Nestled in the greenery is a nearly 4000 year old landmark the Swayambhu Ganpati Temple (Swayambhu means a self-originated idol, Ganapati). It is flooded by thousands of devotees and tourists every year. Ganpatipule, the Lord of the 'ganas' or army and "pule" means sand dunes. It is one of the 'Ashta Ganapatis' (eight Ganpatis) of India and is known as 'Paschim Dwar Dewata' (Western Sentinel God). Ganapatipule is a small village, serene, sedate and unspoilt. The beach here is still natural and pristine as ever. And travelling by road is an experience by itself. The vast 'Konkan stretch abounds with scenic greenery There are narrow mud-roads, the earth is red and the roofed houses with clean courtyards add a quaint touch to the panorama. The local vegetation includes fruit-bearing trees like mango, betelnut, banana, jackfruit, coconut etc.

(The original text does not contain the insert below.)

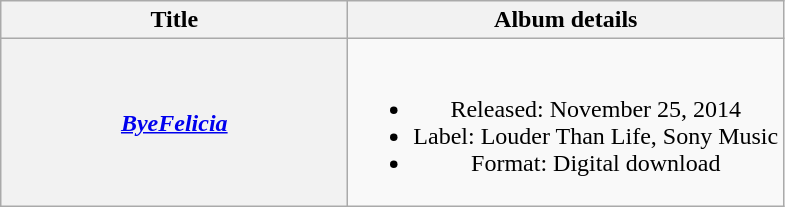
Released: November 25, 2014Label: Louder Than Life, Sony MusicFormat: Digital download [566, 122]
Title [174, 20]
Album details [566, 20]
ByeFelicia [174, 122]
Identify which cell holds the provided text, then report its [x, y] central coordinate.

The entire western coast is covered with these trees. The locals are as warm and cheerful as their surroundings. Ever ready to chat with the visitors and make them feel at home.
These god-fearing local devotees take a "Pradakshina" around the hill where the temple is located, not just around the temple.
Pradakshina is a form of showing obeisance. The devotees walk in a circle around the idol of the Lord or around the temple, (the house of the Lord).